2023年11月6日,筆者在【五色土】刊發的【林徽因改名始末:才女光芒下的「普通人」林微音】一文中,試圖重新解讀「林徽因改名」這樁現代文學史上的公案,為「普通人」林微音說兩句公道話。

林微音和林徽因的糾葛,在拙作【林徽因改名始末】中已論述得很清楚了,故事未完,這次再說說林微音身上的另一樁公案——和魯迅的論戰。

魯迅

姑且算是論戰

林微音真是個幸運又不幸的人。說他不幸,是他終生實踐唯美主義的文學信念,卻生不逢時,一生成就有限;人們最後記住他,竟然還是蹭了名人的流量。說他幸運,是因為以其有限的文學作品,恐怕早已湮沒在歷史中了,但由於與林徽因、魯迅的瓜葛,今天仍被屢屢提起。歷史之吊詭,可見一斑。

其實,林微音和魯迅發生「論戰」,這一說法並不確切,縱觀整個過程,林微音有論而無戰,魯迅有戰而無論。兩人各取一半,姑且算是論戰吧。

1933年,魯迅出版了【偽自由書】,收錄了1933年1月底至5月中旬寫給【申報】副刊【自由談】的短評。這些短評很多以筆名「何家幹」發表。以魯迅的名氣,自然很快被人認出來並公之於眾。魯迅在【偽自由書】的「前記」和「後記」中表達了自己的看法,大概意思是很多攻擊者「對人不對事」,不管你的文章怎樣,就是針對你這個人。我好不容易披個「馬甲」,你給我公開了,這下又不能好好講道理,陷入到無謂的筆戰中了,所以這種告密很可惡。

◆ 所示資料 ◆
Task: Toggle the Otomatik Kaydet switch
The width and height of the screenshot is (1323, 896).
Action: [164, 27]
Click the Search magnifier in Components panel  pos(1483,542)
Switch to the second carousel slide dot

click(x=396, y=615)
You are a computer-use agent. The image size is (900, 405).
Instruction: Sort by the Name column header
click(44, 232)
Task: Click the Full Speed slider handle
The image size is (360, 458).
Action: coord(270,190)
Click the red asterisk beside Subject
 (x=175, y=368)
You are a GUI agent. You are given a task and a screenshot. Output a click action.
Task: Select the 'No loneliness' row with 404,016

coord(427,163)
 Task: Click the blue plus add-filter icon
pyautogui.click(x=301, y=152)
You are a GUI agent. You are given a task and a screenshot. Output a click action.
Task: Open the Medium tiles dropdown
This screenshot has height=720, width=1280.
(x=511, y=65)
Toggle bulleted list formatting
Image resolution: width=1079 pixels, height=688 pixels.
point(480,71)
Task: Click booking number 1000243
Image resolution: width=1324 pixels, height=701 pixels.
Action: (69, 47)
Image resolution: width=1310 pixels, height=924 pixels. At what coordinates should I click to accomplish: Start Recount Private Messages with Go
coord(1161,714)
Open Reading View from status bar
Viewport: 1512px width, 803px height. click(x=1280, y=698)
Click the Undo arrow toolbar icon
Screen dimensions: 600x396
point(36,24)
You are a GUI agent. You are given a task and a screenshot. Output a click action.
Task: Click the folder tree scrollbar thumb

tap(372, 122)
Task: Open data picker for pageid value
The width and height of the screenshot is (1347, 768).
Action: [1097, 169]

◆ 練習說明 ◆
續寫前面那篇談林微音與魯迅論戰的文章，從其最後一句之後接著寫下去。

◆ 作答內容 ◆
1933年的11月21日,林微音以「陳代」的筆名,在【時事新報】的副刊【青光】上發表了一篇【略論告密】。文章對魯迅在【偽自由書】中的觀點提出了質疑:第一,短評發表的時候,編輯已經預告了「這是一位文壇老將」,自然引起人們的好奇,也不難猜測出就是魯迅。第二,所謂「告密者」,是把魯迅的筆名公開地說,而不是向什麽審查部門偷偷舉報,算不上「告密」。第三,魯迅您自己結集出版的時候,也公開了這些筆名,自己告自己的密,也就無所謂秘密了。

林微音這篇文章的邏輯是很通順的,但是質疑的角度有點清奇。魯迅的很多雜文集都有「前記」和「後記」。「前記」一般比較短,講成書結集緣起為何,「後記」較長,一般是總結寫作本書文章時別人對自己的攻擊,再逐一嘲諷反駁,也就是今天俗稱的「掛人」。(如果那個年代有微博,魯迅肯定天天掛人。)對告密者的厭惡,僅在「前記」和「後記」占有很小的一部份,根本不是重點。況且【偽自由書】中有相當多的引爆當時文壇的論戰文章,哪個都足夠去論戰。可是林微音偏偏就選了這麽一個微不足道的點。

況且,魯迅因為飽受審查之苦,不得不頻繁地更換筆名。據統計,魯迅使用過的筆名高達181個,是「狡兔三窟」的60倍,當局真想抓魯迅,魯迅跑得比猹都快,換個馬甲就能繼續戰鬥。從筆名的角度攻擊魯迅,給人感覺不痛不癢。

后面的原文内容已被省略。